_ACTION ITEM_
Type out each record word for word. Pictures stay out.

_EXTRACTED MATERIAL_
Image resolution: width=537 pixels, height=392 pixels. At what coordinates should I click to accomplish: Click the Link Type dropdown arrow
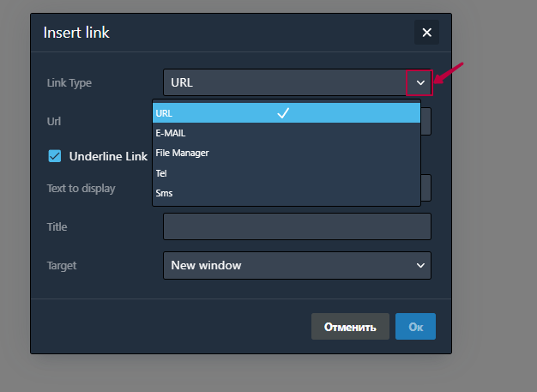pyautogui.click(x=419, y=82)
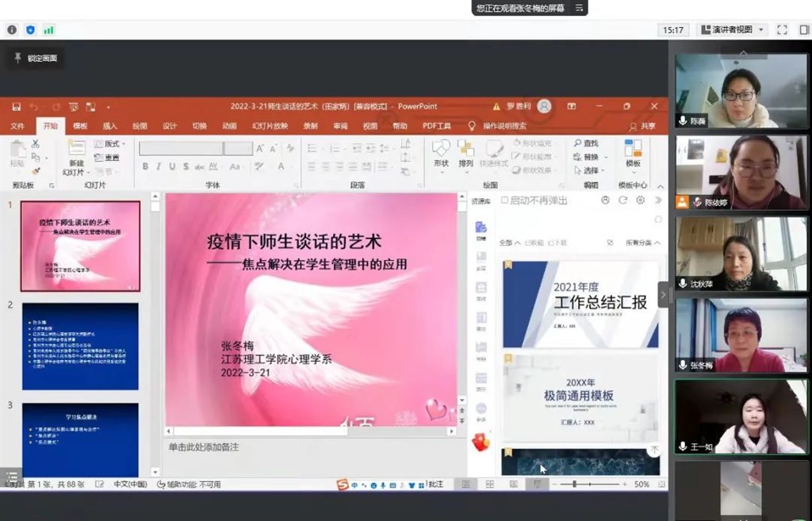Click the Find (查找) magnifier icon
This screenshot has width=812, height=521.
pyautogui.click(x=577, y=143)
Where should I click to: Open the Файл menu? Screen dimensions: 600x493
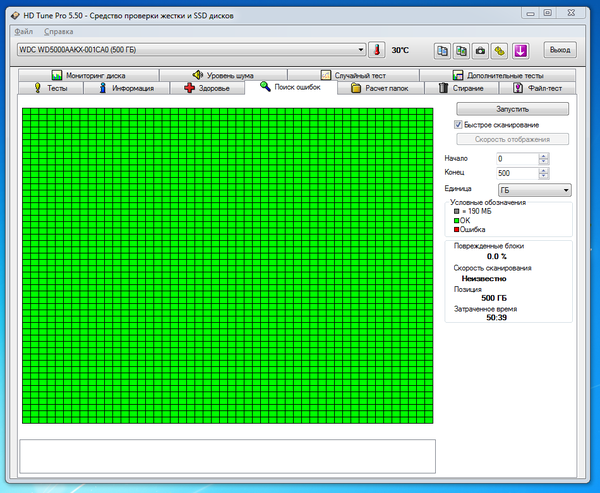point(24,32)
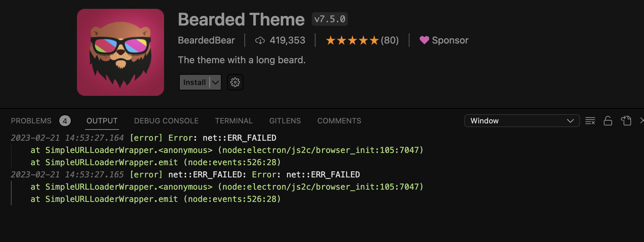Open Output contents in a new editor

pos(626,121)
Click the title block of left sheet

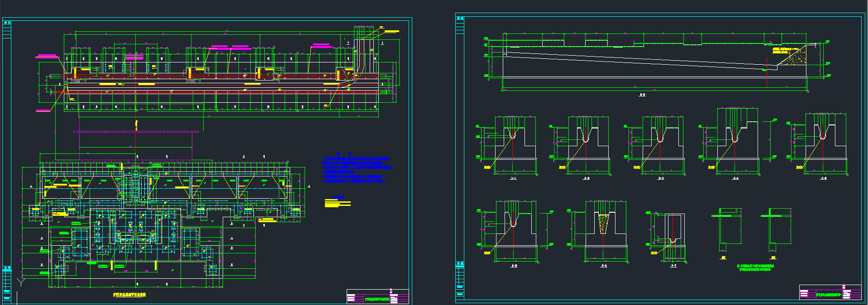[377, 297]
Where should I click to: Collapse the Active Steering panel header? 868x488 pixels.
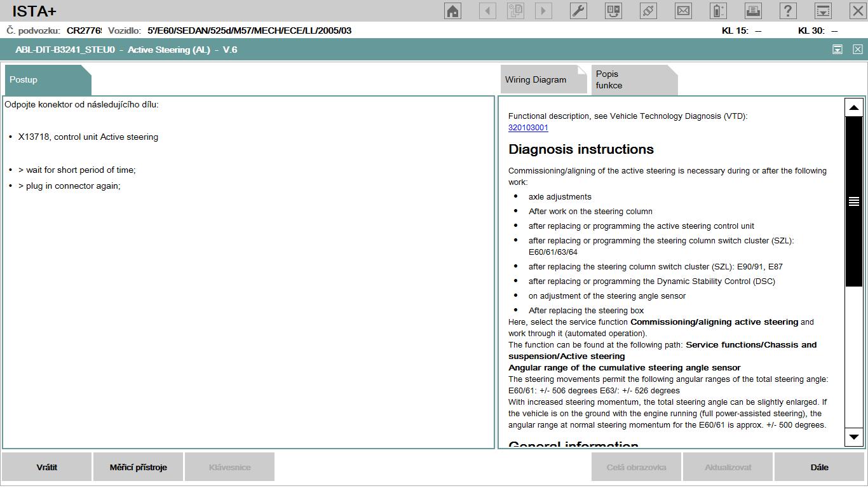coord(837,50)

_REPLY TO THE TASK_
Image resolution: width=537 pixels, height=392 pixels. At what coordinates should I click to accomplish: Click the Link Type dropdown arrow
pyautogui.click(x=419, y=82)
Click the Find (查找) magnifier icon
This screenshot has width=812, height=521.
pyautogui.click(x=577, y=143)
Where should I click to: Open the Файл menu? Screen dimensions: 600x493
point(24,32)
Open Output contents in a new editor

pos(626,121)
Click the title block of left sheet

[377, 297]
Where should I click to: Collapse the Active Steering panel header? 868x488 pixels.
coord(837,50)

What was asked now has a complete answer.